The highlight of Bulbul-E-Paristan was that it was a big-budget fantasy film studded with action and spell bounding special effects that took the audience by surprise. As a director, Fatma introduced ‘Trick Photography’ and became famous as the ‘Queen of Fantasy Films’. Some of her hit films are Sita Sardaba (1924), Prithvi Vallabh (1924), Kala Naag (1924), Gul-E- Bakawali (1924) and Mumbai Ni Mohani (1925).
The success of Bulbul-E-Paristan made her popular and she wrote and produced and directed many films Goddess of Love (1927), Heer Ranjha (1928), Chandravali (1928), Shakuntala (1929), Milan Dinar (1929), Kanak Tara (1929) and Goddess of Luck (1929).
She was born in 1892 and gained success at Urdu theatre. Blessed with fair complexion and stunning looks, silent filmmaker Ardeshir Irani selected her for his silent film, Veer Abhimanyu (1922). Since in those men played female role hence cine buffs thronged cinema halls to watch Fatma Begum‘s films. Soon she became a huge star.
She worked 16 good years and contributed significantly as an actor, producer, writer, and director in Indian cinema. Her last film as director was Goddess of Luck, in 1929.

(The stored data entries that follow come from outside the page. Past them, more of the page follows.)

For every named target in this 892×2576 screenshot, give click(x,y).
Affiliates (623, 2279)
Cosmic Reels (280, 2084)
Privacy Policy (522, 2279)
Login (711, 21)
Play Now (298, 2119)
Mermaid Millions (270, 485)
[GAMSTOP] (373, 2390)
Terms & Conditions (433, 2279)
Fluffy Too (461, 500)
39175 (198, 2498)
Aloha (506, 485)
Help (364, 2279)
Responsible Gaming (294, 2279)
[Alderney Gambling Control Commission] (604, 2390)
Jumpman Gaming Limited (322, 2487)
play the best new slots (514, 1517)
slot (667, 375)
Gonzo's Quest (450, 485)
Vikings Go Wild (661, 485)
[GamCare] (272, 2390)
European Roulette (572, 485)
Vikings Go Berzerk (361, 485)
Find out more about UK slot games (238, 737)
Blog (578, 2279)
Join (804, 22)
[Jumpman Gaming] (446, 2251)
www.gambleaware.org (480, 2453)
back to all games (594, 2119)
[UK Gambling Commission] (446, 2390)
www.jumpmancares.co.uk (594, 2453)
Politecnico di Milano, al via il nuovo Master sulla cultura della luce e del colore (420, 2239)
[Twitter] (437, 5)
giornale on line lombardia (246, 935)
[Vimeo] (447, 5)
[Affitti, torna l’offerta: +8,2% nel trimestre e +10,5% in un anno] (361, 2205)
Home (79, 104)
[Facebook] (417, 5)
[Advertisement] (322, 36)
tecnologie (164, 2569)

Fatma Begum had a bitter married life. She was married to Nawab Sidi Ibrahim Muhammad Yakut Khan III of Sachin State and had three daughters. But tragically the Nawab discarded her. Instead of committing suicide a brave Fatma, who has had mastery in Urdu literature joined Urdu theatre and made a name for herself.
Like herself, Fatma introduced all her daughters in cinema and fortunately, the trio sisters became superstars of silent cinema viz Zubeida, Sultana, and Shehzadi. Zubeida is also known as the First heroine of India’s first Talkie Alam Ara.
Fatma Begum died in 1983 at the age of 91.